One reason why wins like today’s are fun is that I don’t feel the need to watch every single second during the second half, and I can indulge in a statistical curiosity or two.
Today, that curiosity revolved around Victor Oladipo, whose season can pretty well be split into two sections: pre-Purdue and post-Purdue.
And a random thought hit me today: Oladipo’s role is morphing into one consistent with athletic, multi-talented Tom Crean guards of years past – the kind he hasn’t had at Indiana. Of course, the most famous of Crean’s such guards is Dwyane Wade, who played two seasons for Crean at Marquette.
So I wondered: how do Oladipo’s numbers over the last six games compare to Wade’s numbers as a sophomore? I was pleasantly surprised with the answer.
Comparing Oladipo and Wade
Now, before I go any further, understand that I am not saying Victor Oladipo is or will ever be as good as Dwyane Wade.
Nor am I saying that this is a perfect comparison. It’s a small snapshot of Oladipo’s sophomore year, with nary a top #25 team among the opponents, compared to Wade’s entire sophomore year.
For the season, Oladipo is averaging 11.2 points, 5.3 rebounds, and a number of other stats far off from Wade’s. For the purposes of this comparison, I’m looking at just the last six games.
But I do believe that the line of demarcation makes sense because the Purdue game marked Indiana’s offense being led by Oladipo, and I don’t think it’s any coincidence that IU is 5-1 since and lost the only game in that stretch when it really got away from letting Oladipo lead the action on offense.
Plus, Oladipo’s turnovers have been a bone of contention during this stretch.
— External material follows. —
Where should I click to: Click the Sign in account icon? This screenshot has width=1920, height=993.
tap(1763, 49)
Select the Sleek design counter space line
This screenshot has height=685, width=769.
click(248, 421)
I wondered how often Wade turned the ball over under Crean in at least a comparable type of role.
As you can see, Wade is a tick or more better than Victor in points, rebounds, assists, and steals, but the numbers and their balance are certainly in the same ballpark. Interestingly, sophomore Wade turned the ball over at the same clip as sophomore post-Purdue Oladipo, with both playing about the same number of minutes per game.
And as we’ve noted many times on the postgame show, you can live with Oladipo’s turnovers because of how important his aggressiveness is and because how many plays he is making. And seeing that a guy as prolific and important as Wade turned the ball over at the same relative rate in about the same number of minutes is encouraging.
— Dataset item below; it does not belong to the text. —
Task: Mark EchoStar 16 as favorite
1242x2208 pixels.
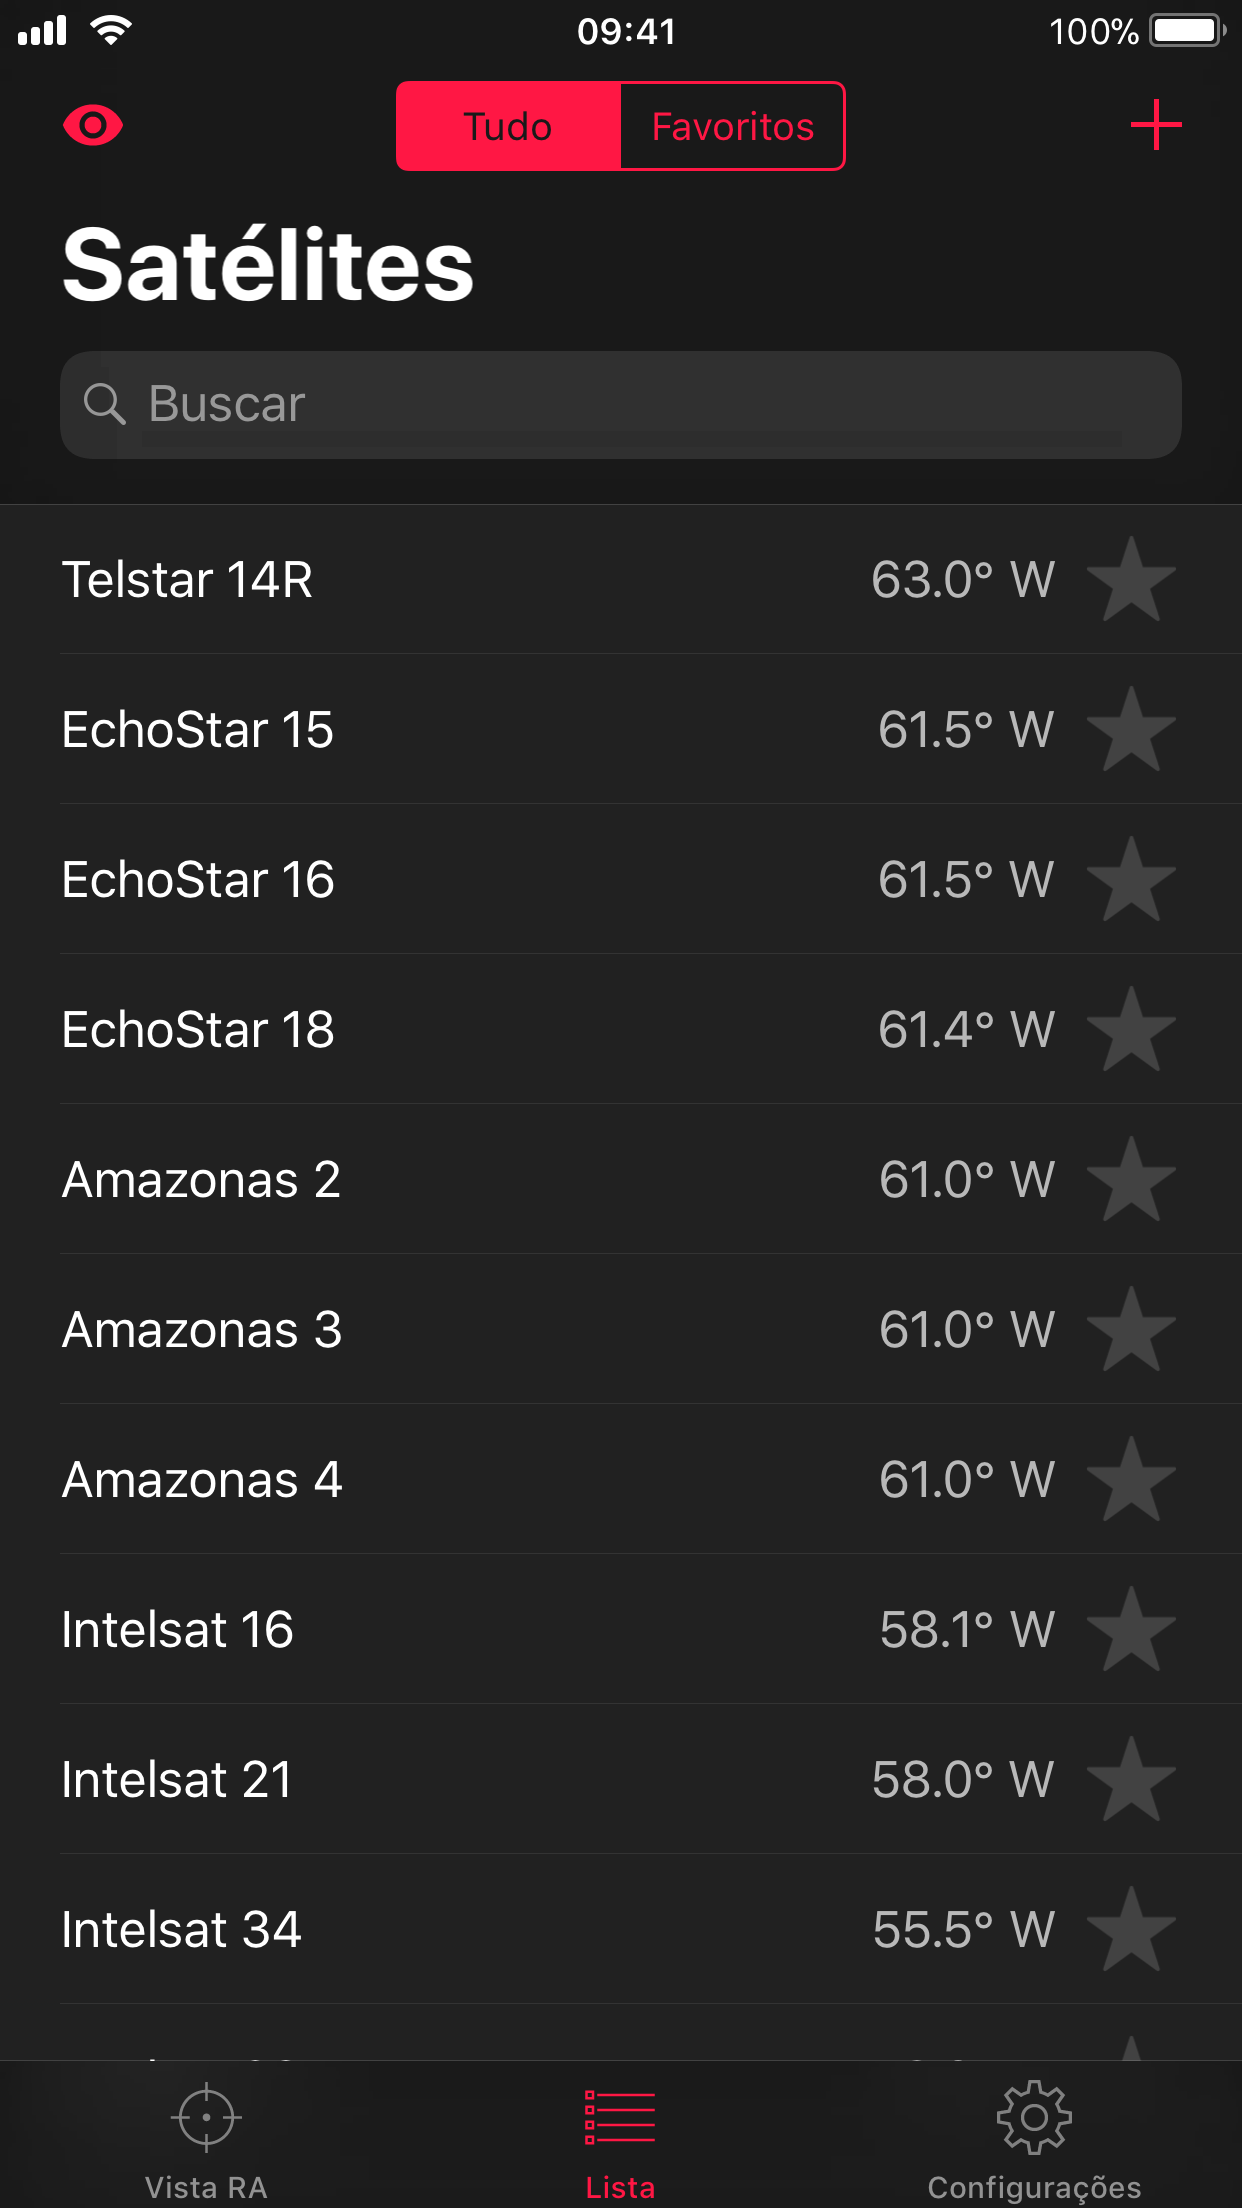Action: coord(1131,880)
Outside of that, there is nothing especially notable about the per game stats other than their relative similarity, which is certainly encouraging for Victor considering who he is being compared to.
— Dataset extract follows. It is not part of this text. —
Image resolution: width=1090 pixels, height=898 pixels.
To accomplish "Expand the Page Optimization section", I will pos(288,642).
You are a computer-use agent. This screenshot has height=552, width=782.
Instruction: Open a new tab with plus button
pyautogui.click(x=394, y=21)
What I found most interesting was the field goal and free throw stats.
Wade clearly shot the ball more than Victor is shooting it, and Wade did so more effectively. He averaged almost 7 field goal makes and over 14 attempts per game to Victor’s 4.5 and 9.5 respectively.
But look at the free throws. Wade is known now and was known then as a slasher, and a guy who would draw contact. Yet Wade averaged just 4.84 free throw attempts per game, whereas Victor is impressively shooting almost 8 free throws per game and knocking down a Hulls-like 87% of his free throws.
If someone had told me that Victor was shooting almost double the number of free throws per game over the last six games under Crean than Wade did as a sophomore, I’d have balked. But the numbers don’t lie, and that’s a great sign for Victor.
As Andy and I mentioned when we discussed this on the IU-Minnesota postgame show, there aren’t many conclusions to be drawn from this statistically selective analysis. But I will make this general statement: any time you can discuss similarities between an IU player and another guy who played for the same coach, in close to the same system, at roughly the same age, and who went on to lead said coach to a Final Four before ultimately becoming one of the best players in the world…it’s a good thing.
Over the last six games, Victor Oladipo has become the kind of multi-faceted guard that Tom Crean’s good teams at Marquette thrived with, Wade being the most notable example. As mentioned above, it is no coincidence that Indiana has reeled off five out of six victories during that span.
One thing is for sure: Oladipo is making huge strides during the second half of his sophomore season. He has become a true leader for this Indiana team in more ways than one.
And hey, there are far worse things to call a basketball player than Dwyane Wade Lite, right?
Over the last six games, that’s exactly what Victor has been. If he continues, this Indiana team becomes a very scary matchup for any team come tournament time.